● **Tasks for this exercise**
a: According to the White Noise: The Light article, on what date was the film released direct-to-video in the United States?
b: List every actor named in the "Starring" line of the White Noise: The Light article.
c: Write the next part of the White Noise: The Light article, starting after its final sentence.

● **Supplied passage**
-----

- UK theatrical release poster
- Directed by: Patrick Lussier
- Written by: Matt Venne
- Produced by: Shawn Williamson
- Starring: Nathan Fillion Katee Sackhoff Craig Fairbrass Tegan Moss
- Cinematography: Brian Pearson
- Edited by: Tom Elkins Patrick Lussier
- Music by: Normand Corbeil
- Distributed by: TVA Films (Canada) Rogue Pictures (United States)
- Release date: January 5, 2007 (UK);
- Running time: 99 minutes
- Countries: Canada United States
- Language: English
- Budget: $10 million
- Box office: $8.5 million

= White Noise: The Light =

White Noise: The Light, also marketed as White Noise 2, is a 2007 supernatural horror thriller film directed by Patrick Lussier and starring Nathan Fillion and Katee Sackhoff. Written by Matt Venne, it is a stand-alone sequel to the 2005 film White Noise, directed by Geoffrey Sax.

The film received a theatrical release internationally on January 5, 2007, but was released direct-to-video in the United States on January 8, 2008. The film received generally positive reviews, but was not commercially successful, and failed to recoup its $10 million budget.

-----

● **Information shown**

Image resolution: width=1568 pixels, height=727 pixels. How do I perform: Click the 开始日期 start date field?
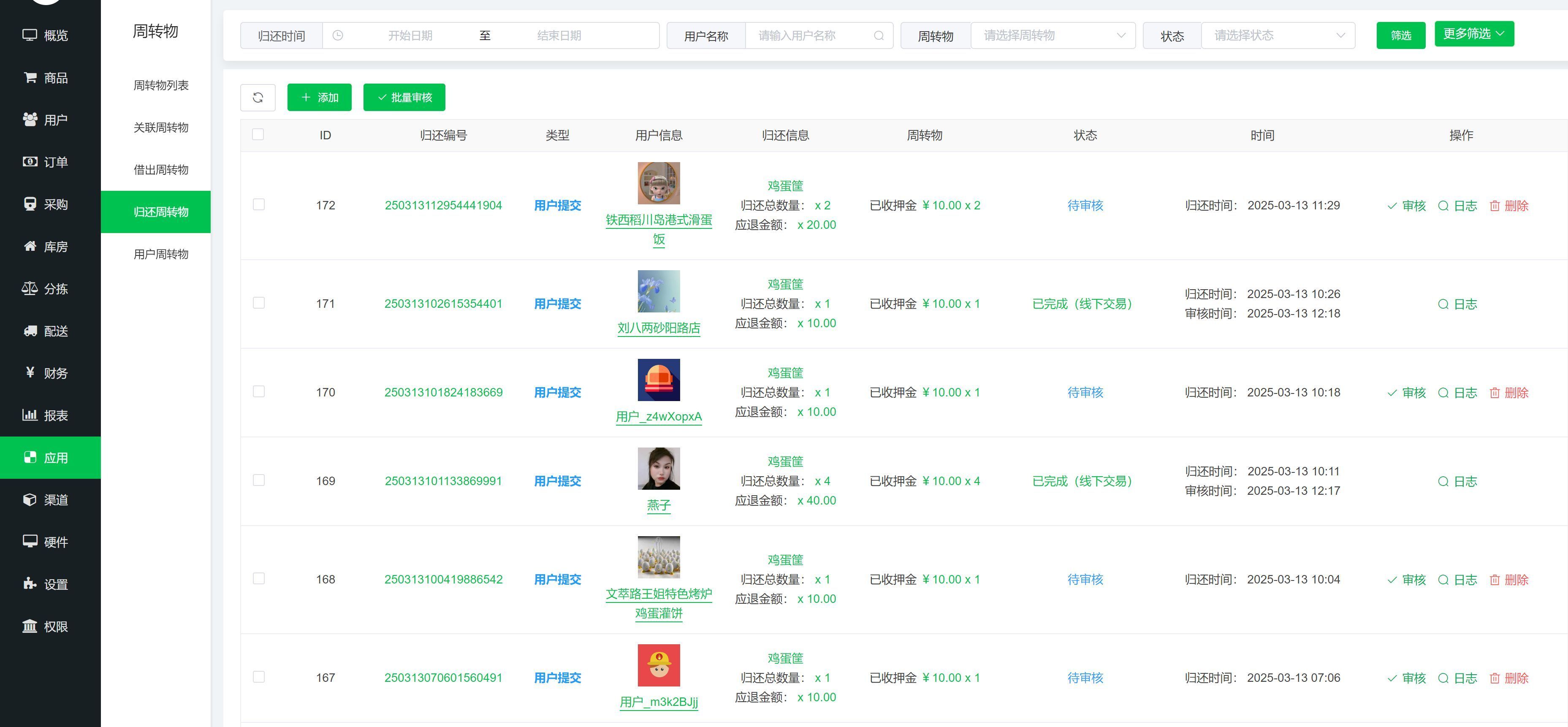pos(410,36)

-----

● **Answers for this exercise**
a: January 8, 2008

b: Nathan Fillion, Katee Sackhoff, Craig Fairbrass, Tegan Moss

c:
==Plot==
After witnessing the murder of his wife and young son at the hands of Henry Caine (Craig Fairbrass), who then turned the gun on himself, Abe Dale (Nathan Fillion) is so distressed that he attempts to take his own life. A near-death experience follows that leaves Abe with the ability to identify those who are about to die. He acts on these premonitions to save three people from death, among them a nurse met during his recovery, Sherry Clarke (Katee Sackhoff).

Abe soon learns that Henry, before murdering Abe's wife and son, actually saved their lives. Abe concludes that Henry also had the ability to see death. Wanting to learn more about Henry, Abe visits his house only to learn that Henry survived his suicide. Investigating further, Abe discovers the phenomenon of "Tria Mera", The Third Day, when Christ was resurrected. Also on the third day the devil takes possession of the mortals who cheated death. Abe concludes that three days after he saved their lives, those he saved will be possessed and compelled to take the lives of others. Accepting this responsibility, Abe comes to terms with the horrible fact that he must consider killing those he had saved to prevent further tragedy.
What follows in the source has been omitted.